Keywords

1 Introduction

There is already a multitude of tools for Linked Data preparation. The goal of each such tool should be to ease as much as possible the shift from internal or open data in relational databases or Excel, CSV, XML and JSON files to Linked Data. What is often overlooked is the fact, that the target user of such tool is not only a computer scientist willing to use a system with unfriendly interface and sketchy documentation and a steep learning curve. One of the typical users is a government employee in charge of data in legacy systems who just learned about Linked Data and is enthusiastic to publish it. For him, the tool needs to be easy to install, well documented, user friendly, extensible and ideally ready to be integrated into the systems of his government office. This is actually our real-world experience gained by supporting the Czech Social Security Administration in publishing their Linked DataFootnote 1.

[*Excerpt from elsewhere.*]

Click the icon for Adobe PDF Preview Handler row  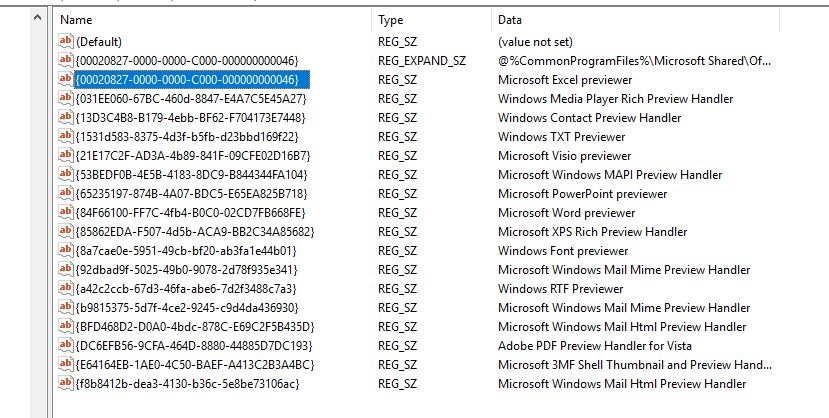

In this paper, we present LinkedPipes ETL (LP-ETL), our Linked Data preparation tool, which we created based on our experience with development, usage and support of UnifiedViews [1], our previous Linked Data ETL tool, and the feedback we got for it. With LP-ETL we focus on APIs and configurations based on Linked Data principles, so that the tool is usable by and ready to be integrated with other software. We design the user interface based on Google Material DesignFootnote 2, which includes responsiveness, native support for mobile devices and overall ease of use. We make the typical use cases as easy as possible and we do not bother the user with unnecessary interactions.

The rest of the paper is structured as follows. In Sect. 2 we survey related work. In Sect. 3 we introduce the basic ETL concepts and our tool. In Sect. 4 we present the qualities of LP-ETL on four use cases covering its typical usage. In Sect. 5 we indicate our future plans with the tool and we conclude.

2 Related Work

ETL (Extract Transform Load) is a designation for a data processing task where data is first gathered (extracted), then transformed and at the end, loaded to a local database or file system. LP-ETL is based on our experience gained from UnifiedViews (UV), which is also an RDF-enabled ETL tool. UV has various problems which we address in LP-ETL. From the programmer perspective, the biggest flaw is an incomplete API, which only supports execution and monitoring of existing pipelines, which makes it impossible to integrate into a system that would create the pipelines through the API. From the user perspective, the biggest flaw was the frontend application, which was unfriendly and prone to crashes, lags and loss of data caused e.g. by connection interruptions. Another ETL solution is the LinDa Workbench [2]. It allows the users to do simple tabular to RDF transformations from CSV/Excel files and relational DBs and run analyses and visualizations on top of the transformed RDF data. However, it does not support further data linking, cleansing, publishing or cataloging and it is not documented how it can be extended with additional plugins. A cloud-based open data publishing platform DataGraft Footnote 3 is similar to the LinDa Workbench. It also focuses on tabular data to RDF transformation and has a user-friendly interface. At the end of the transformation, the user gets a data page and a SPARQL endpoint for querying his data. However, it also does not support linking, cleansing nor cataloging of the data and it is not documented how additional plugins can be created. In addition, a cloud based solution is often not acceptable for government offices and their data because of trust issues and they prefer a software that they can install or integrate into their own, secured environment.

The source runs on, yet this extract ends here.